As LF is eliminated in various parts of the globe and interventions cease (the most effective STH control programme globally), there is a need to start an STH-specific programme, but what strategy would be best? Onchocerciasis elimination and LF elimination need to work together in many parts of Africa. How do you do combine implementation? How do you decide to stop treatment for one of the diseases when treatment continues using the same medication? How should schistosomiasis control and STH work together to create efficiencies and achieve suitable control/elimination strategies?
The full report will be available in the near future and the details will be available on the Uniting website.

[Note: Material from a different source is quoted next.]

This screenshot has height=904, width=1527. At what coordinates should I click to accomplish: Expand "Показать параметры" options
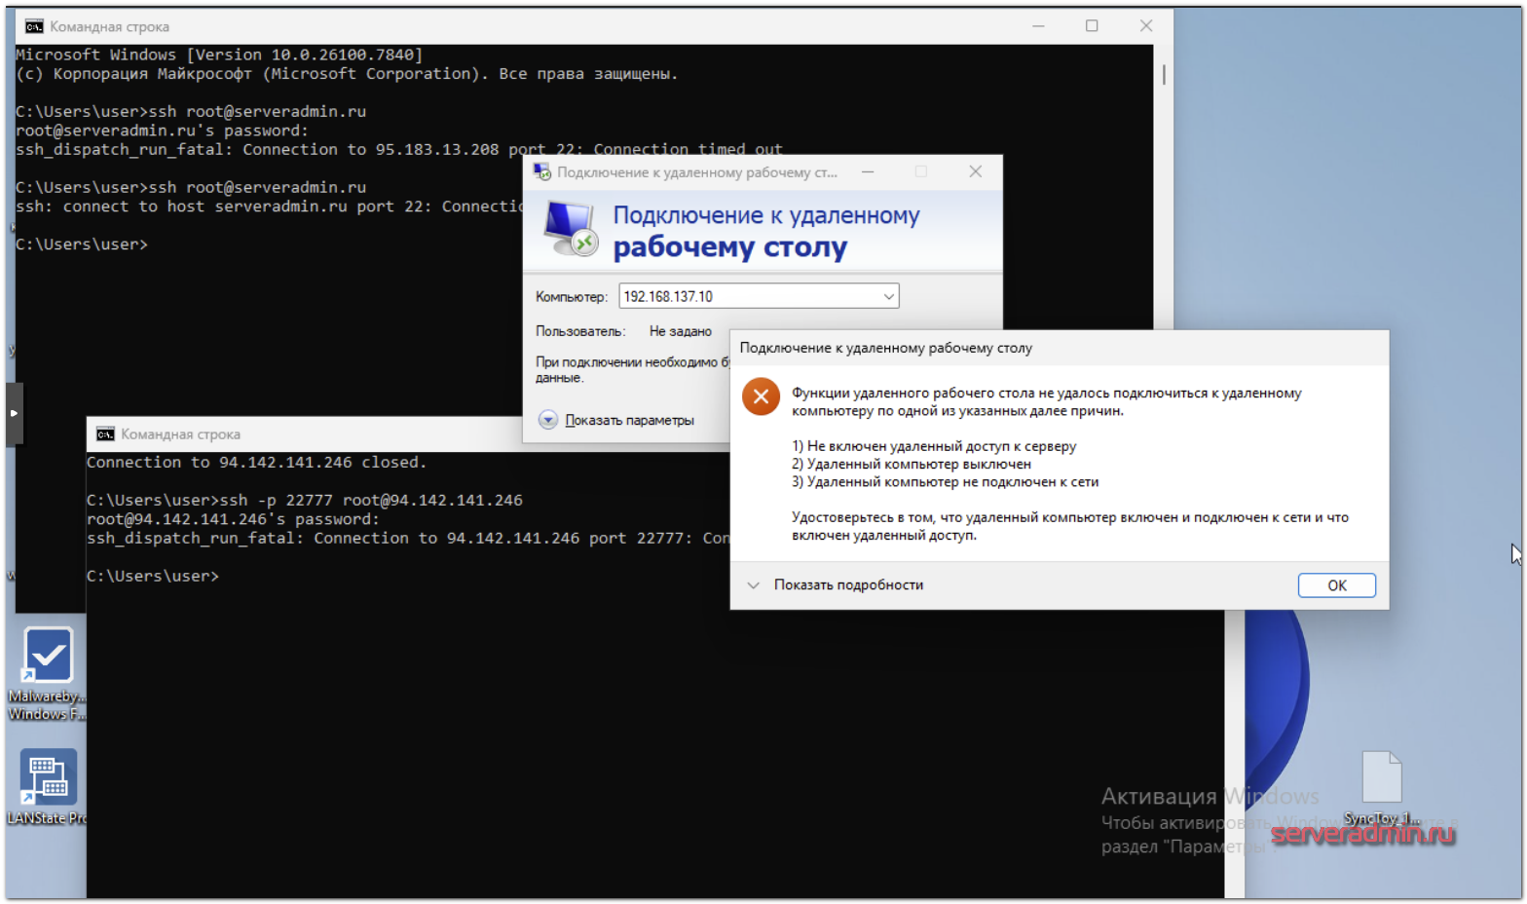tap(548, 420)
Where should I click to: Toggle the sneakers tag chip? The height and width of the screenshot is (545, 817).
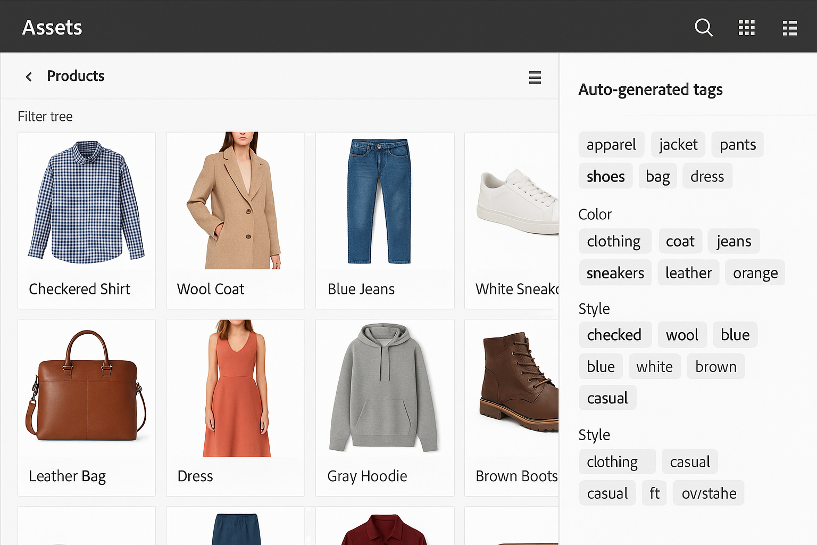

Diseases of neglected people
There has been a lot of success to report, a lot of renewed commitment in terms of funding, particularly domestic funding, and a lot of working together on efficient implementation, including crossover issues. Patient behaviours, patient care and environmental factors are now being included as programmes develop.
Endemic countries are realising the importance of NTDs and their control or elimination as indicators of health provision. However, these are diseases of neglected peoples. Often poorer and more remote populations have little economic impact, no political power and are not counted as important, particularly by ministers of finance who need to mobilise domestic funding.
Robust NTD programmes can strengthen the health systems from the bottom up, as populations are involved in their own decision-making and as efforts are made to break the cycle of poverty. Effective NTD implementation can ensure no one is left behind and be a major factor for achieving SDG 3.3 in health.
The participants signed a pledge of on-going commitment to the goals of 2020 and the SDGs in 2030. Is there a broader national and international will to achieve major, but low-cost, highly effective interventions to help achieve these goals?